* [RAW DATA]:
+---+

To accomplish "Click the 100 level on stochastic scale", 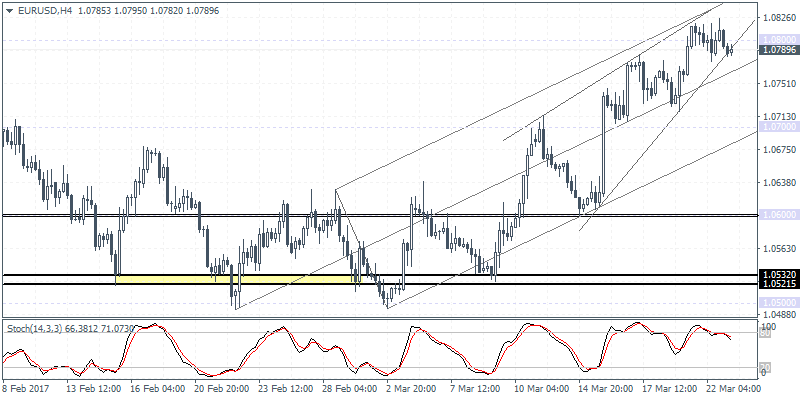I will pyautogui.click(x=767, y=328).
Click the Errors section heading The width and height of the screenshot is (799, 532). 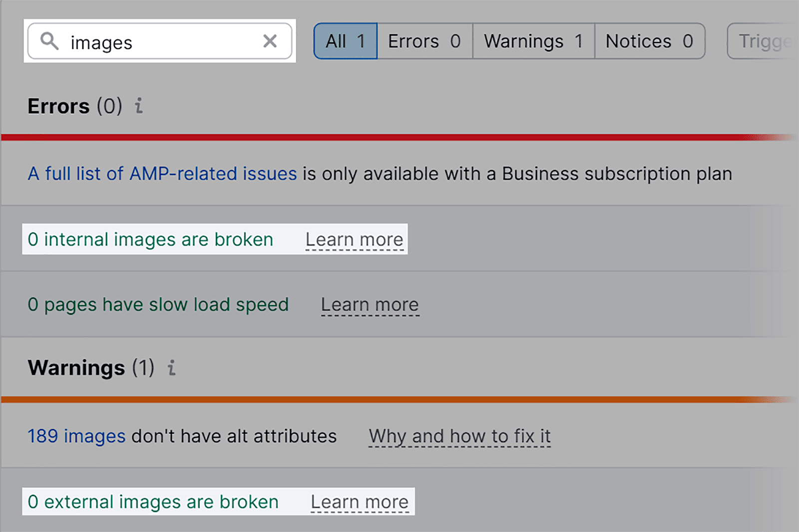[x=58, y=106]
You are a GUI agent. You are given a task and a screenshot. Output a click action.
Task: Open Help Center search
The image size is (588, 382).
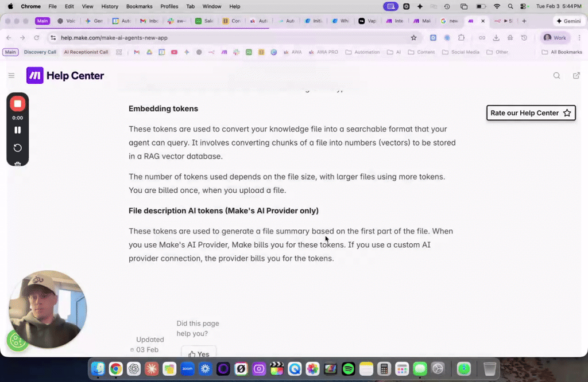[x=556, y=75]
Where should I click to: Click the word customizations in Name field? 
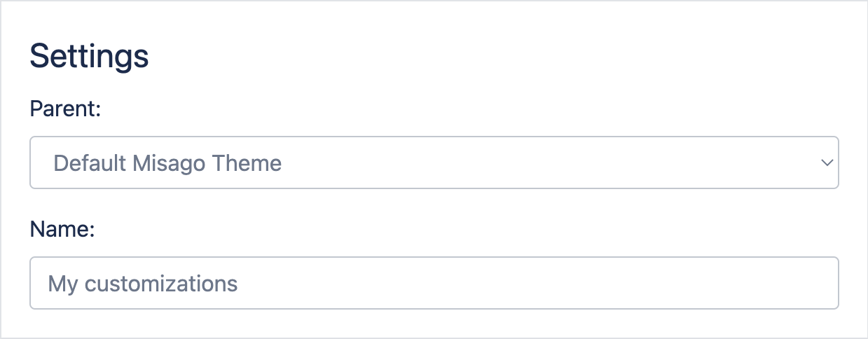pos(161,284)
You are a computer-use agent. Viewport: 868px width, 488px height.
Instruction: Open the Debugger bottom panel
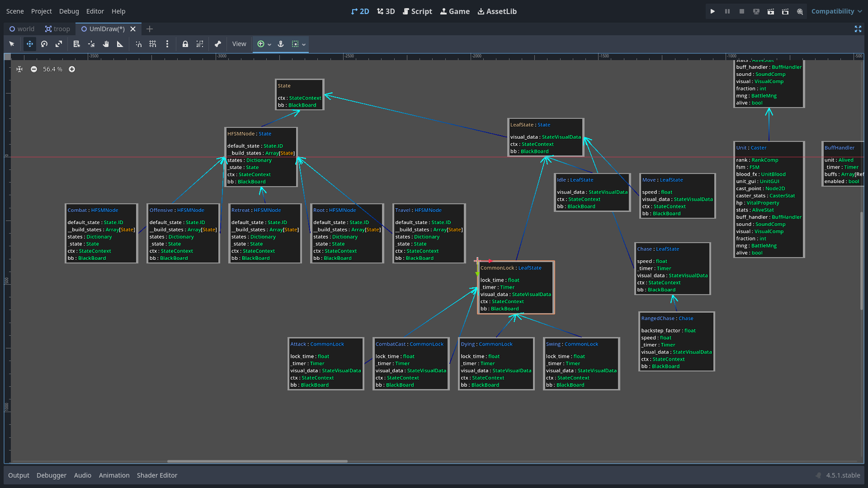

+---+

* [THE TASK]: Could you copy exactly, and with no pictures, the lines above from the one containing "The image size is (588, 382)." through the last line, both included?

* [WRITTEN REPLY]:
The image size is (588, 382).
[x=556, y=75]
Where should I click to: Click the word customizations in Name field? 
pos(161,284)
You are a computer-use agent. Viewport: 868px width, 488px height.
Instruction: Open the Debugger bottom panel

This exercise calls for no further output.